Wall Street Journal
By Colleen McCain Nelson
December 16, 2015
After
Donald Trump called for a total shutdown of Muslims entering the U.S.,
President Barack Obama urged Americans to remember that their freedom is
bound up with the
freedom of others, regardless of what faith they practice.
Less
than a week later, senior White House officials met with American
Muslim and Sikh leaders. And on Tuesday, the president told 31 newly
naturalized U.S. citizens that
“immigrants and refugees revitalize and renew America.”
On each occasion, White House officials said Mr. Obama was simply voicing long-held beliefs.
“It’s
not as if the president went out of his way to describe these values,”
White House Press Secretary Josh Earnest said after Mr. Obama spoke
Tuesday at a naturalization
ceremony. “These are the kinds of things the president has long fought
for.”
But
whether coincidence or coordinated effort, the cumulative effect has
been a not-so-subtle condemnation of Mr. Trump and other Republican
presidential candidates who
have opposed allowing Syrian refugees to resettle in the U.S. or who
have suggested that only Christian refugees should be accepted.
Throughout
this presidential campaign, White House officials have deflected a
steady stream of questions about the GOP candidates’ views and
declarations. The president
won’t be weighing in on every utterance from the campaign trail, they
say.
But
Mr. Trump’s call to block Muslims from coming to the U.S. has sparked a
sharp and sustained response from the president himself, even though
Mr. Obama never mentions
the businessman and Republican front-runner by name.
The
presidential pushback started with Mr. Obama’s speech last week marking
the 150th anniversary of the abolition of slavery.
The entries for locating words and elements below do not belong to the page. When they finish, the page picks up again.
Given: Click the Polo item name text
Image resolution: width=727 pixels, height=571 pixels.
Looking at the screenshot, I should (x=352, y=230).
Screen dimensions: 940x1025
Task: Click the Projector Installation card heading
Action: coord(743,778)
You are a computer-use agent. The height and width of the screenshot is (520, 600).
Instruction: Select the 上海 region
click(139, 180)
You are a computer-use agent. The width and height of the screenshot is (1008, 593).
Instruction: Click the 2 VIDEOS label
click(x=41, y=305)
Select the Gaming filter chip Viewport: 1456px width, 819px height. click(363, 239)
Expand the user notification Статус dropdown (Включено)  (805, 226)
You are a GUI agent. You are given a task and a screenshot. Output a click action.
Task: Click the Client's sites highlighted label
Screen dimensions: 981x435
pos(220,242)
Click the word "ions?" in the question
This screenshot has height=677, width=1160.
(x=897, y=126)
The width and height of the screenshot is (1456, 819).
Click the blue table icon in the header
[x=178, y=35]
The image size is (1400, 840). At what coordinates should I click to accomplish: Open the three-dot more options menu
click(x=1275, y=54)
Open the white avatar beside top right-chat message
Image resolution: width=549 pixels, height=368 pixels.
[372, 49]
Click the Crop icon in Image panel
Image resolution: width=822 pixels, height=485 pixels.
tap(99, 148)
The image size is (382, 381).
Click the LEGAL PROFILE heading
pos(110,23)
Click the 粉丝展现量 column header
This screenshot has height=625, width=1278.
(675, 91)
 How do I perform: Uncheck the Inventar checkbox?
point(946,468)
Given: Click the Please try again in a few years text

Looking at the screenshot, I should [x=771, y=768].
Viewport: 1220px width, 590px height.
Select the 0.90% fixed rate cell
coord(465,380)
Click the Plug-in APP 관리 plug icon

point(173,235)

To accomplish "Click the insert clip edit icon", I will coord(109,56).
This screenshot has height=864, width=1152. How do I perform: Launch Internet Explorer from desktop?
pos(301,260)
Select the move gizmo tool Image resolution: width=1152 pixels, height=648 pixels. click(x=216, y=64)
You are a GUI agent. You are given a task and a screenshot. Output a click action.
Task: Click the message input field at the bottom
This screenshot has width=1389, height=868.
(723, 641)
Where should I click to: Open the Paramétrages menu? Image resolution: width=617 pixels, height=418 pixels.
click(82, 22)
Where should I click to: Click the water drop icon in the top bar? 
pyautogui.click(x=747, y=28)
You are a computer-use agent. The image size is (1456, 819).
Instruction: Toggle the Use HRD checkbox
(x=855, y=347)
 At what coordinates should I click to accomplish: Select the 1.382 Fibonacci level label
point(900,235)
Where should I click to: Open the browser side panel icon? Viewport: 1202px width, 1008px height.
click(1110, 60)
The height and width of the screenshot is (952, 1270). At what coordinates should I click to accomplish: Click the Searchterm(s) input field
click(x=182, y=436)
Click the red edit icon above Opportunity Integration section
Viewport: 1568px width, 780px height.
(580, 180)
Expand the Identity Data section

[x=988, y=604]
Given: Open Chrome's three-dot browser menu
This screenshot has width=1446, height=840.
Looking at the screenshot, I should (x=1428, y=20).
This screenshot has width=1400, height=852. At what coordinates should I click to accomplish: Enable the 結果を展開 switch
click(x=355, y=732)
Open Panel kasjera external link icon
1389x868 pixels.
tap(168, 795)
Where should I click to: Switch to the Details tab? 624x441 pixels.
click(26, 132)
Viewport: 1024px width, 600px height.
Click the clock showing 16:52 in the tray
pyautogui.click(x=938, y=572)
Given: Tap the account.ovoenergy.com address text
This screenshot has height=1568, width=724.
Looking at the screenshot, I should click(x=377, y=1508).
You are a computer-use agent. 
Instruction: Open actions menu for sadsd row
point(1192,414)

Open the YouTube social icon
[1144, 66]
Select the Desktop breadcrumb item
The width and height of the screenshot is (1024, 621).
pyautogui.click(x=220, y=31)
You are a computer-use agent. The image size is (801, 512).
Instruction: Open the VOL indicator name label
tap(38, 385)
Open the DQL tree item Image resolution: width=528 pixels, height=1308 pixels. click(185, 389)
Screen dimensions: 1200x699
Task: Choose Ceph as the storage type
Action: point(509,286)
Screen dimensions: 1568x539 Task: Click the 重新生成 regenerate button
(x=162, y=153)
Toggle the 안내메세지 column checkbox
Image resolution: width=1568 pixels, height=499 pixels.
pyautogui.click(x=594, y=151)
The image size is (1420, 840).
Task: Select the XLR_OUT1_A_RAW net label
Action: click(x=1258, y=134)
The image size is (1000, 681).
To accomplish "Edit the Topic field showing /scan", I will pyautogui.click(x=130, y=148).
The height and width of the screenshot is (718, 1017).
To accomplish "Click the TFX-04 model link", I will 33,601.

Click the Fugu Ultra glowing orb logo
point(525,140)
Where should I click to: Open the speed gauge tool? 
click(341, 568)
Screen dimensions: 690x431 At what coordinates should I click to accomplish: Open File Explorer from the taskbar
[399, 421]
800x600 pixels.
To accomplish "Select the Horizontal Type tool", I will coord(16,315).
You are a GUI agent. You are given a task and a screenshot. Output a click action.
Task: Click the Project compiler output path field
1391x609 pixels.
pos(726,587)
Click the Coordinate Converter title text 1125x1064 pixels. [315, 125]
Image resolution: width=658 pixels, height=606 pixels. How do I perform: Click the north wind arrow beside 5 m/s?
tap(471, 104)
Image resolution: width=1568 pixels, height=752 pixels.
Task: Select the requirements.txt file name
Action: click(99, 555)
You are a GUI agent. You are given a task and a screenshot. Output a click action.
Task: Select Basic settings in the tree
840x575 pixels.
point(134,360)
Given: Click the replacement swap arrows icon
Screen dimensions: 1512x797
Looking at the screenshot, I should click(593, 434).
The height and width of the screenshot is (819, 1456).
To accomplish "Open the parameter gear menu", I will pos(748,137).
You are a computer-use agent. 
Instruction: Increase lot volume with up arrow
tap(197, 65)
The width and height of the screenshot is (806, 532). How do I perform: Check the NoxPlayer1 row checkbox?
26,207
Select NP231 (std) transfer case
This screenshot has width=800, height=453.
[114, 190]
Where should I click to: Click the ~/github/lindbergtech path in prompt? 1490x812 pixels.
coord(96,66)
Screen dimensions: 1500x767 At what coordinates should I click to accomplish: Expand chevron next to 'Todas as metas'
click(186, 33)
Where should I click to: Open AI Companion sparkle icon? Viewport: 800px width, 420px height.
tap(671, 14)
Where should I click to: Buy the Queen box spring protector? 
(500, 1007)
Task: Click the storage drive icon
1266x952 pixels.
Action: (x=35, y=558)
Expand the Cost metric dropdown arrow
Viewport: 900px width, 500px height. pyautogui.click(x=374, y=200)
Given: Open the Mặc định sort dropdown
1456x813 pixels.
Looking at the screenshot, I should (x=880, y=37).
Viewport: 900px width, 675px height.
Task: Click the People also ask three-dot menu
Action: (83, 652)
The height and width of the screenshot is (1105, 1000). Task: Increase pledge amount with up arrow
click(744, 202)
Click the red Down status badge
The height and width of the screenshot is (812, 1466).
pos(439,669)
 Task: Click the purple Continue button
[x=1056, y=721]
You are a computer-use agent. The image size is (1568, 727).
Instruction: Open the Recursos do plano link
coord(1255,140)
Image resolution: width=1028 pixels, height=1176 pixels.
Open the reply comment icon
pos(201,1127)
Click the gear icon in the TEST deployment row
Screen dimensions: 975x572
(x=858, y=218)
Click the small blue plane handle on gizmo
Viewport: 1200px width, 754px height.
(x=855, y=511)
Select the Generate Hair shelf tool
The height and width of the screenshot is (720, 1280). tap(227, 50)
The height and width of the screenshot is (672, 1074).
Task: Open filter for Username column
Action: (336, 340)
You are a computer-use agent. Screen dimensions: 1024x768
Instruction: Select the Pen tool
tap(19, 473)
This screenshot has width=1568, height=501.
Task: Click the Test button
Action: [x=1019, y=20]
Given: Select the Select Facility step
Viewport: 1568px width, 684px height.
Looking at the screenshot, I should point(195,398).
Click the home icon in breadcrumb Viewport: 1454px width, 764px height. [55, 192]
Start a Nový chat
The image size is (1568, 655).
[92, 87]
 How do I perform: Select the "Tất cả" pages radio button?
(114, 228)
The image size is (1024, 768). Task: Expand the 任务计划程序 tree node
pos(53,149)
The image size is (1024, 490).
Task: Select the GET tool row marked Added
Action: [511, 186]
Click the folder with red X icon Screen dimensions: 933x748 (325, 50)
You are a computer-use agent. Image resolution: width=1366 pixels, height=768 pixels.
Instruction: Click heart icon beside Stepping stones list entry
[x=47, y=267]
He hailed those who
had fought discrimination
in the past and urged today’s Americans to rise above fear and to keep
in mind “the freedom of others – regardless of what they look like or
where they come from or what their last name is or what faith they
practice.”
The
president’s call for Americans to “push back against bigotry in all its
forms” provided a stark contrast between Mr. Obama and the GOP
presidential candidates, said
Mr. Earnest, the White House spokesman. “But I would contest the notion
that this is something that the president newly inserted into his
remarks to respond to one individual,” he said.
When
a few of the president’s top advisers met with Muslim-American and Sikh
leaders Monday and convened an interfaith conference call, Mr. Earnest
said at least one of
the meetings had been scheduled previously, but he noted that combating
religious discrimination was a “timely topic of conversation.”
Despite
intense criticism from Democrats and even some Republicans, Mr. Trump
has stood by his proposal to block Muslims from the U.S., saying in
Tuesday night’s GOP debate
that this is a matter of security, not religion.
The
president’s most emphatic counter to Mr. Trump’s plan came Tuesday,
when he spoke to a group of new Americans. Mr. Obama said “immigration
is our origin story,” but
that this country sometimes has succumbed to fear, citing Japanese
internment during World War II.
“How
quickly we forget. One generation passes, two [generations pass], and
suddenly we don’t remember where we came from,” Mr. Obama said. “And we
suggest that somehow
there is ‘us’ and there is ‘them,’ not remembering we used to be
‘them.’ On days like today, we need to resolve never to repeat mistakes
like that again.”
The president never spoke the words “Donald Trump.” But the message was clear.